Thermal responsive windows are highly promising for the next-generation architecture for their self-powered solar transmittance. However, existing thermochromic techniques, include VO2- and hydrogel-based systems, have not been used for large-scale in window applications, because of the technical obstacles such as low luminous transmittance (Tlum), poor solar modulation ability (ΔTsol), high transition temperature (Tc) and high haze rate. To tackle those issues, a new thermal-responsive design, i.e., the Ammonia Pressure Powered smart (APPs) window, was proposed, with Cu2+ and sodium copper chlorophyllin (SCC) providing solar spectrum management.
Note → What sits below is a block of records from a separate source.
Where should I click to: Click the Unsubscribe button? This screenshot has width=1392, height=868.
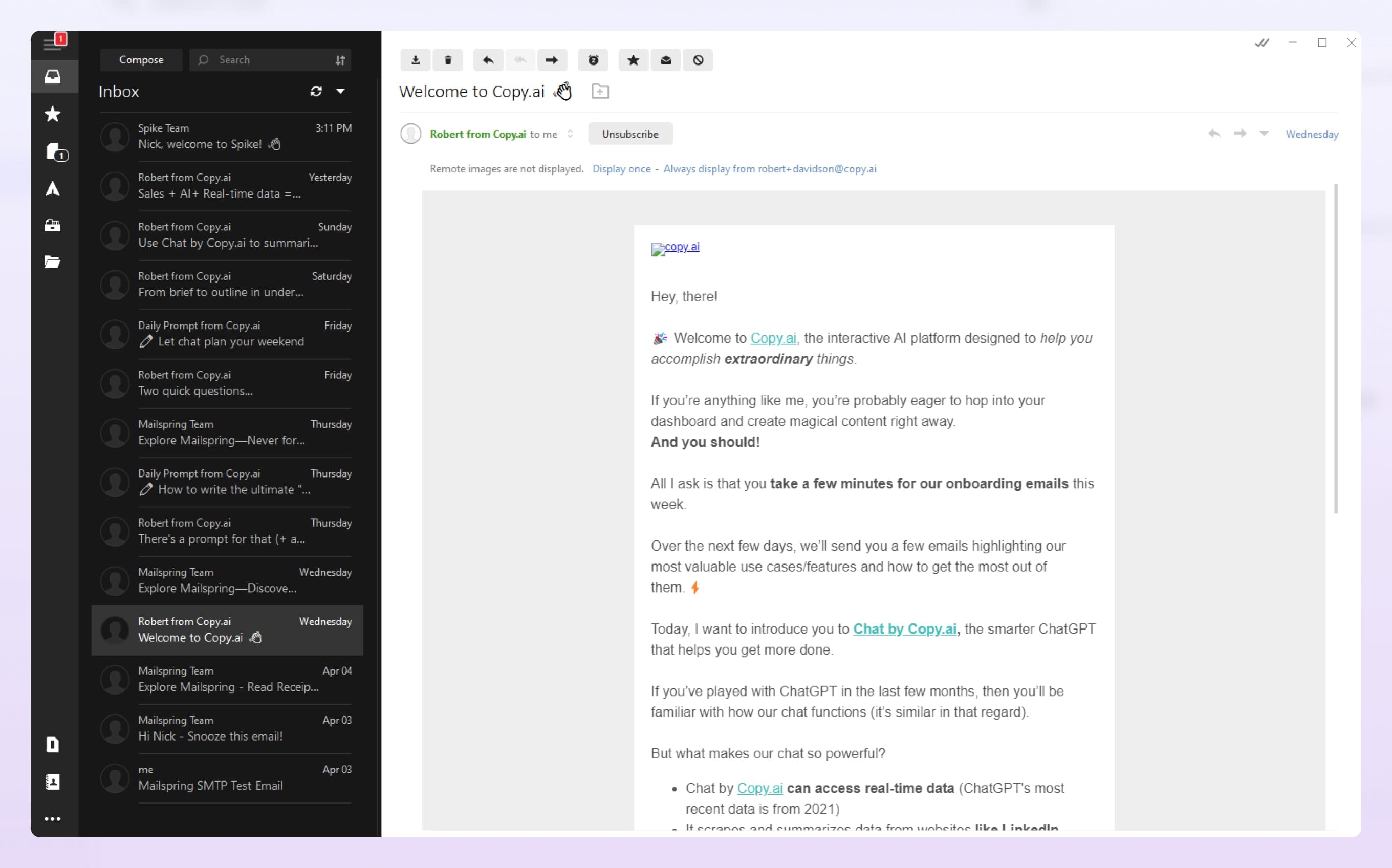[x=629, y=133]
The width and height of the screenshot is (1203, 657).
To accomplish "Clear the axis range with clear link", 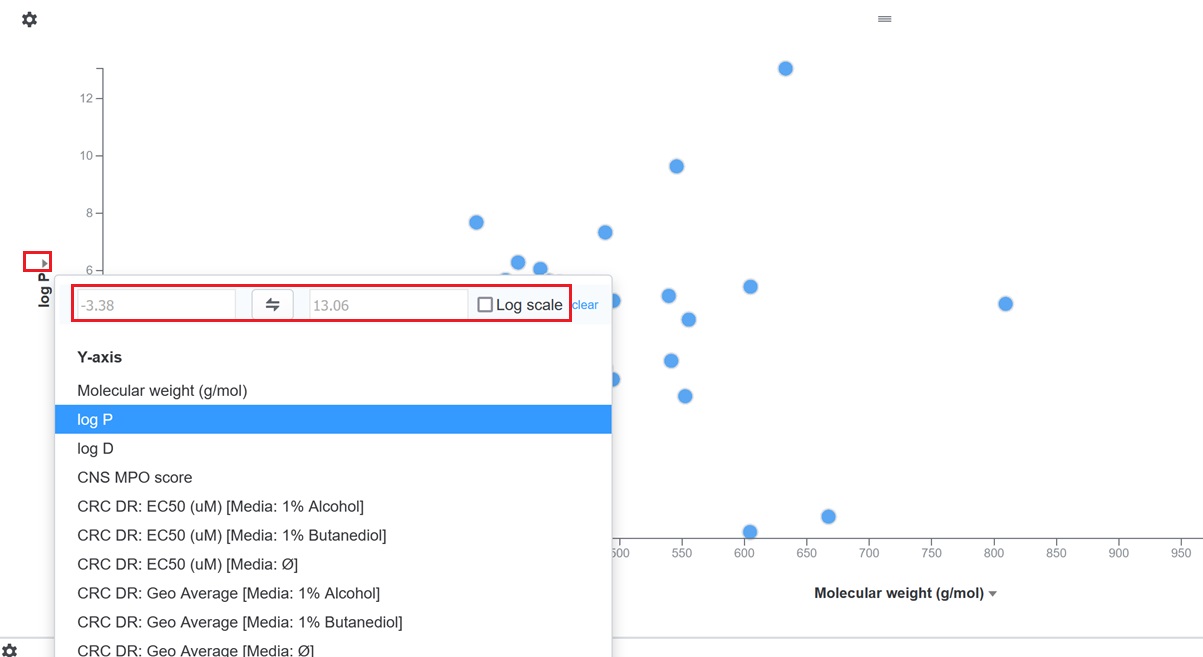I will pyautogui.click(x=585, y=305).
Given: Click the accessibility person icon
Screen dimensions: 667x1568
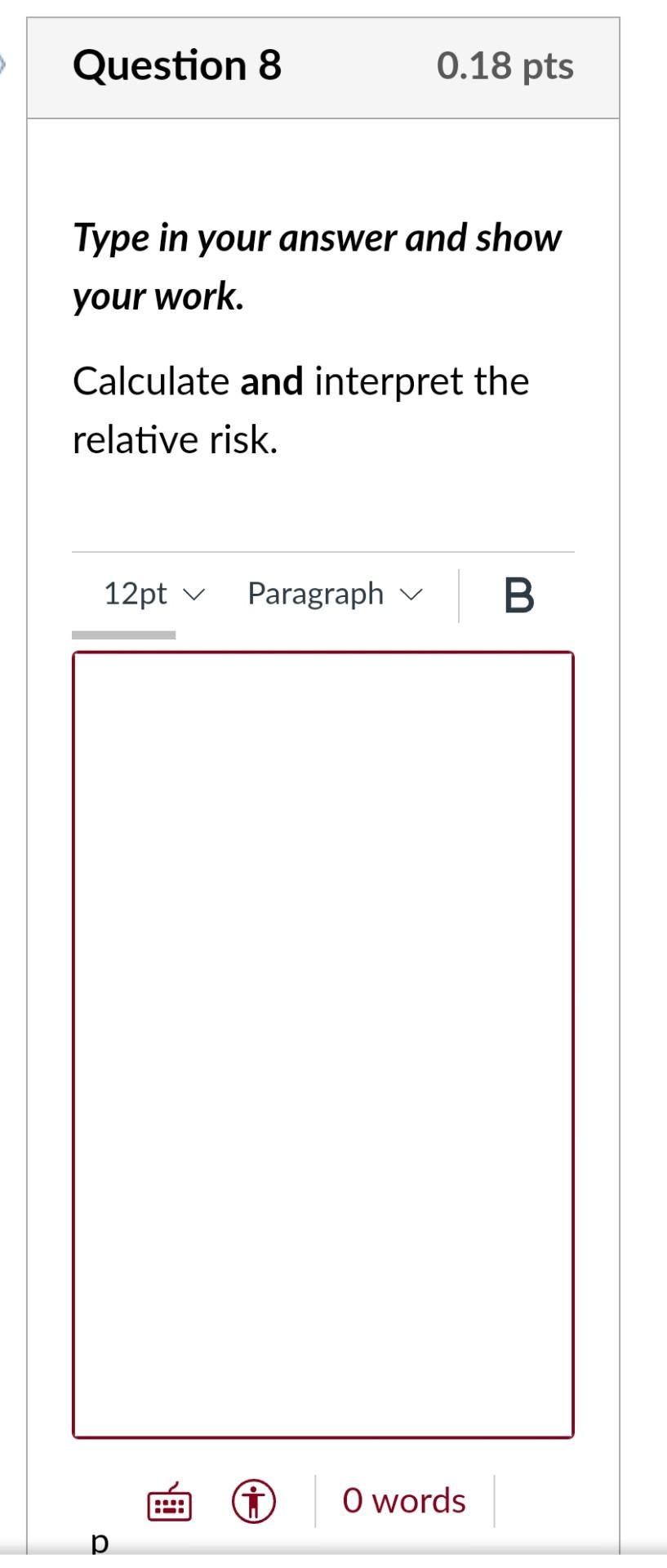Looking at the screenshot, I should [256, 1499].
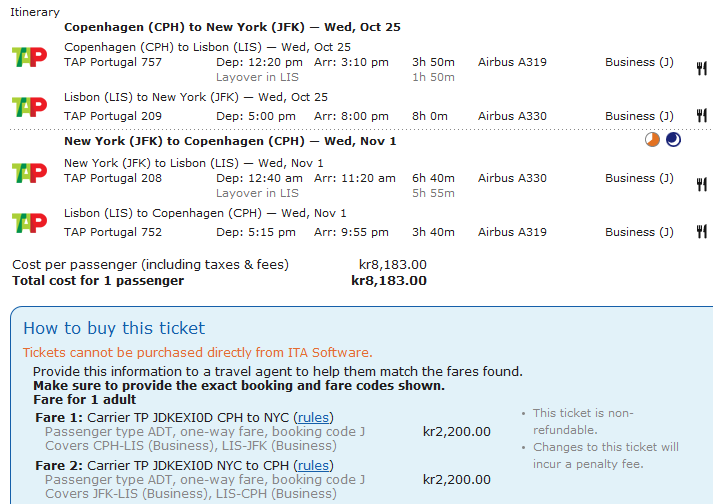Image resolution: width=713 pixels, height=504 pixels.
Task: Click TAP logo for flight 209
Action: click(x=29, y=106)
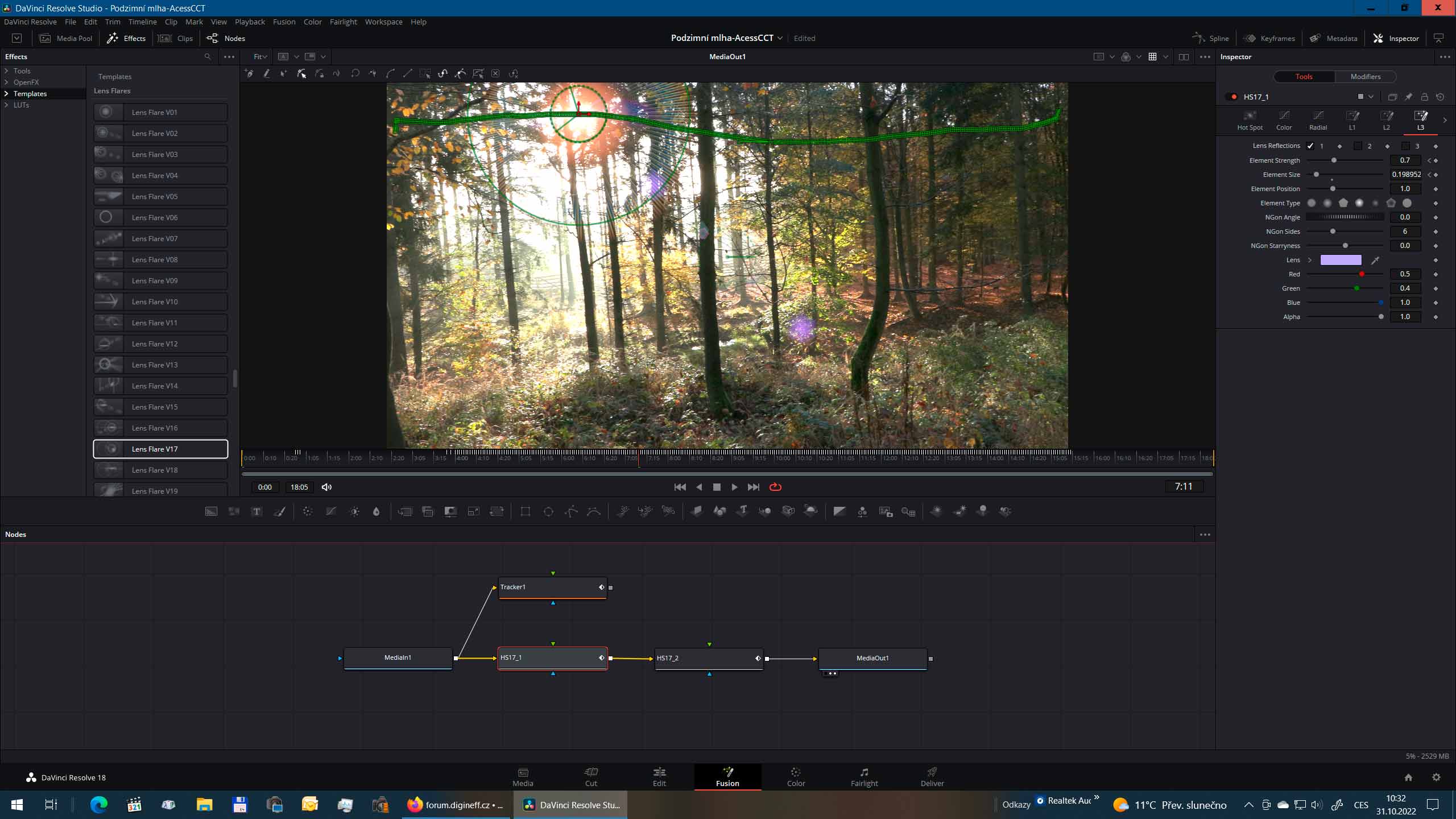This screenshot has height=819, width=1456.
Task: Add an Ellipse mask node
Action: (x=548, y=511)
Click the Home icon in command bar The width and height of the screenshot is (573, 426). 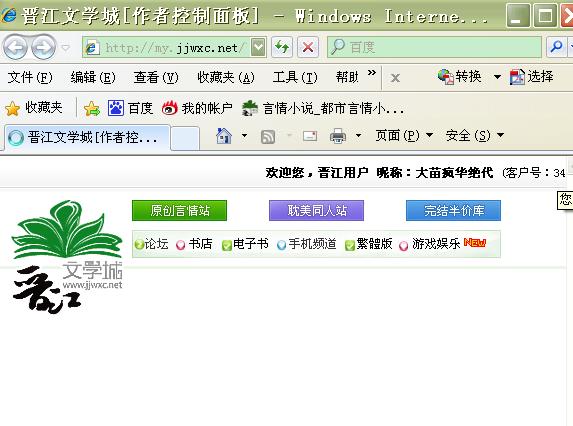224,136
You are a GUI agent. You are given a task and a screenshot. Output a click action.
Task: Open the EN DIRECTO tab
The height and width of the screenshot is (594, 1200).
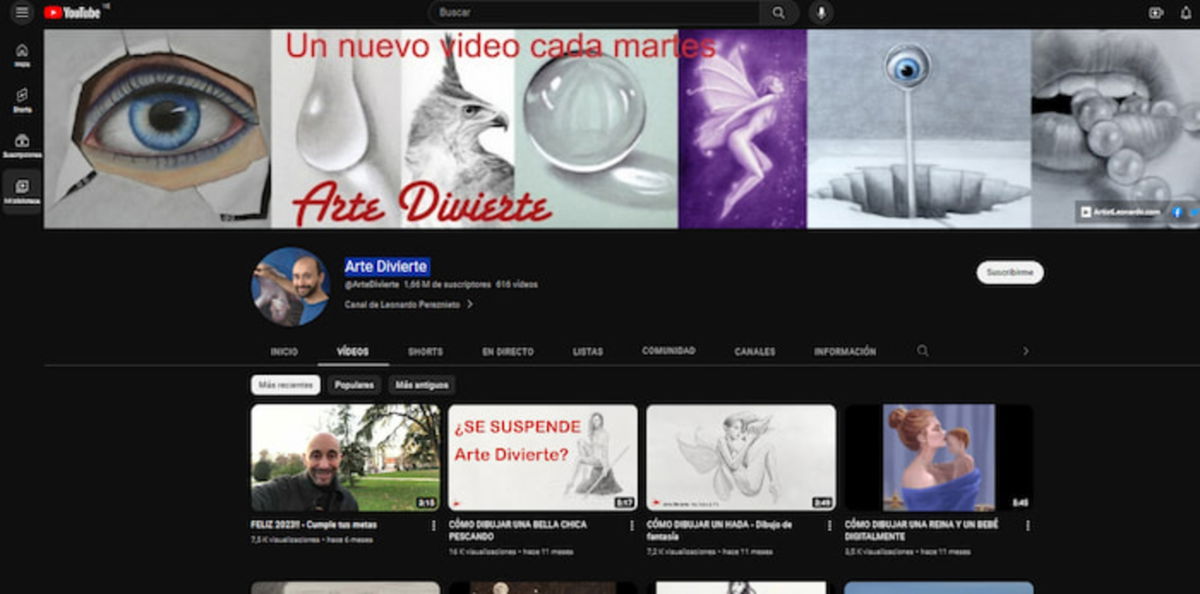pyautogui.click(x=507, y=352)
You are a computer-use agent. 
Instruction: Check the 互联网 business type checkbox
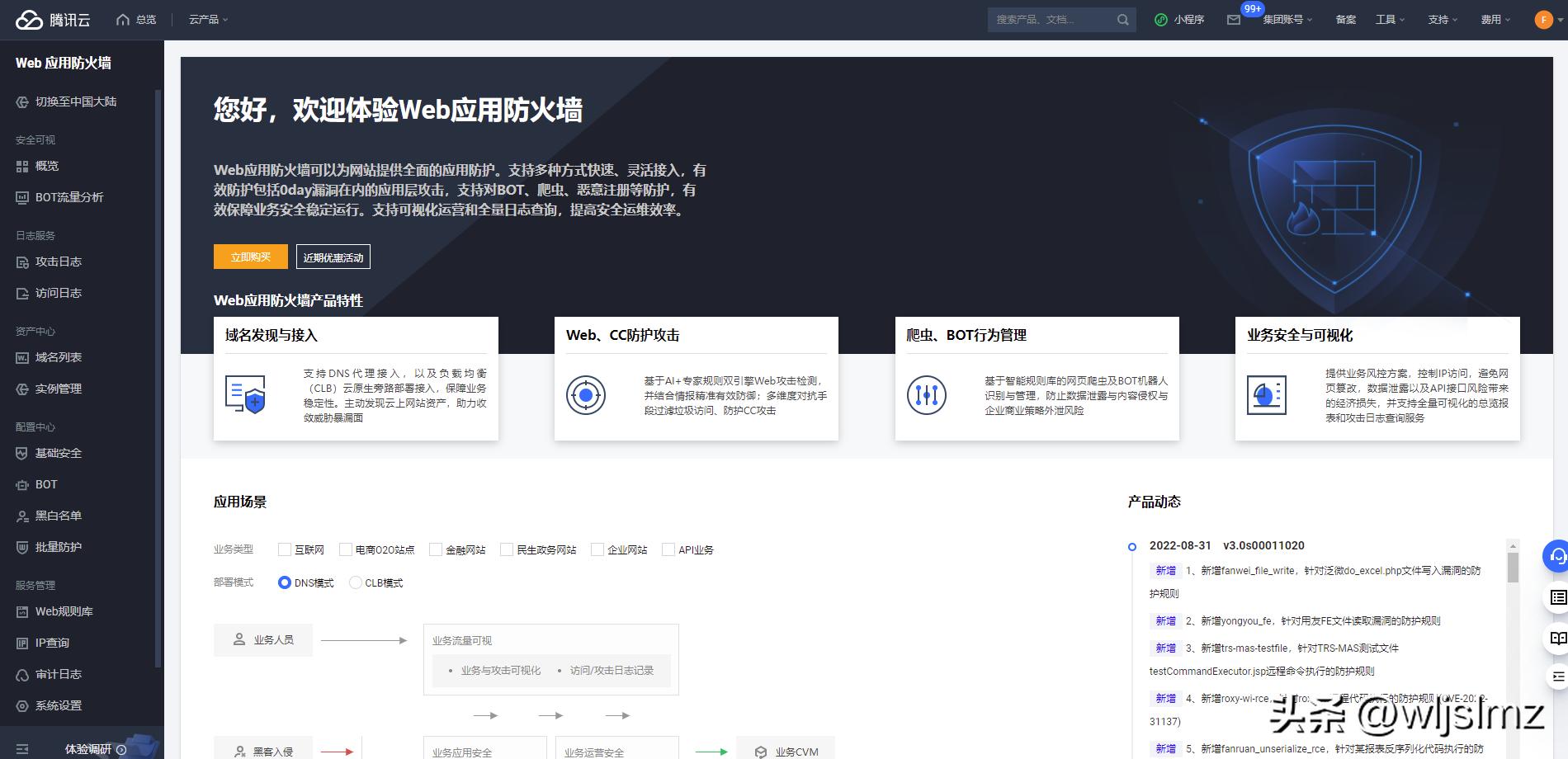(x=285, y=549)
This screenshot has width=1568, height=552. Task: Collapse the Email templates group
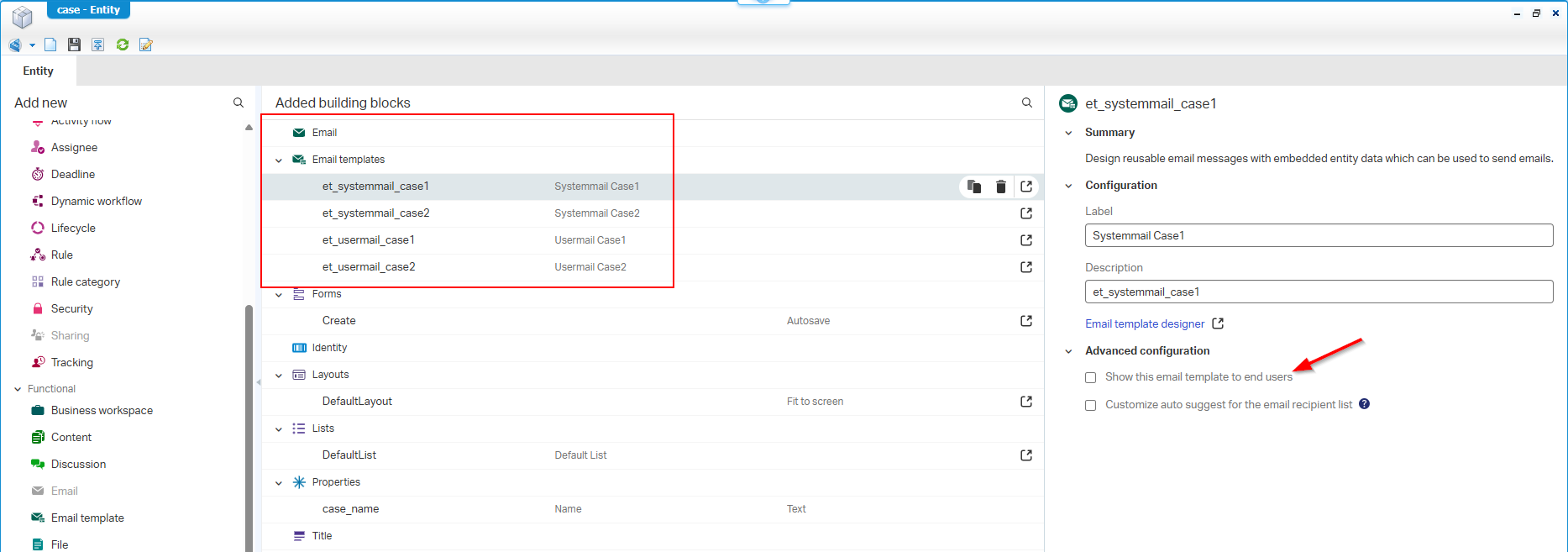point(279,160)
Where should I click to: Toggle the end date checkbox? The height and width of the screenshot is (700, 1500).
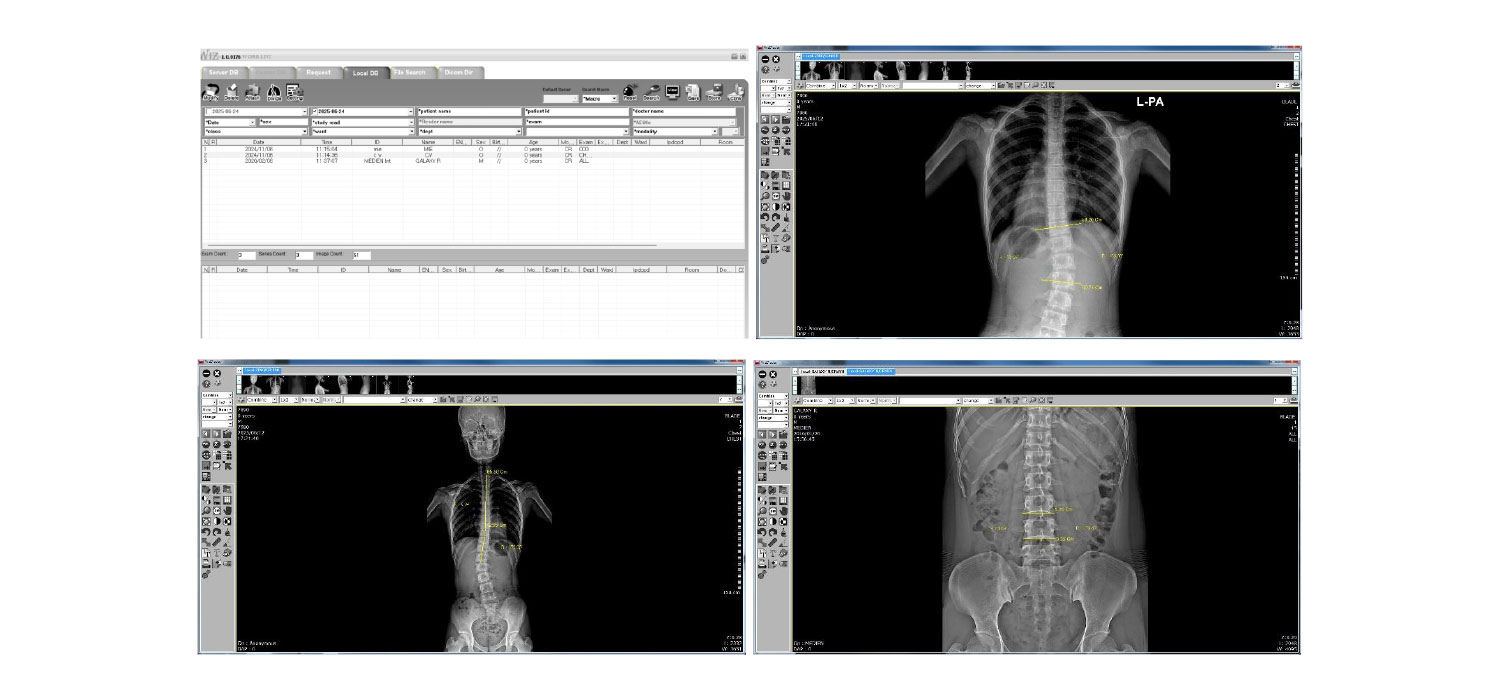coord(314,111)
In comparisons to traditional thermochromic windows, the new concept of APPs window shows significant energy-related advances. Particularly, a feasible Tc (24–36 °C), outstanding ΔTsol (67 %), and high Tlum in both cold (84 %) and hot (47.4 %) states are reported in this study. In addition, outdoor experimental test of the APPs window demonstrated that it could produce a rational daylight level of both photopic effects and melanopic effects, whilst reduce the room temperature by about 4 °C on hot sunny day. Furthermore, energy simulations conducted for the APPs window in three different cities (Singapore, Hong Kong and Harbin) indicate its superior performance, compared to the double-layered low-e glazing windows, across various climatic conditions. With cost-effective materials and excellent performance, the authors believe that this new APPs window represents a smart and sustainable solution for the development of next-generation green buildings.